§ **Task objective**:
Repeat the entries that follow from start to finish, keeping every character.

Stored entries
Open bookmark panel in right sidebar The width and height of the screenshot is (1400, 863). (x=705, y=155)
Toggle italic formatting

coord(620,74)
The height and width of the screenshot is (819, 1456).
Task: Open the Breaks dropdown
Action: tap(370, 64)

§ **Exercise result**:
Open bookmark panel in right sidebar The width and height of the screenshot is (1400, 863). (x=705, y=155)
Toggle italic formatting

coord(620,74)
The height and width of the screenshot is (819, 1456).
Task: Open the Breaks dropdown
Action: tap(370, 64)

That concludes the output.